● What the exercise asks: Write out all of the data again, precisely as it appears.

(Input records Opens)

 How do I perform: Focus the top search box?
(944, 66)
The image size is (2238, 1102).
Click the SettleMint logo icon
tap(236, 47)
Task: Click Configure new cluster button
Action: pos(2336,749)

(Input records Closes)

● Your response:
 How do I perform: Focus the top search box?
(944, 66)
The image size is (2238, 1102).
Click the SettleMint logo icon
tap(236, 47)
Task: Click Configure new cluster button
Action: pos(2336,749)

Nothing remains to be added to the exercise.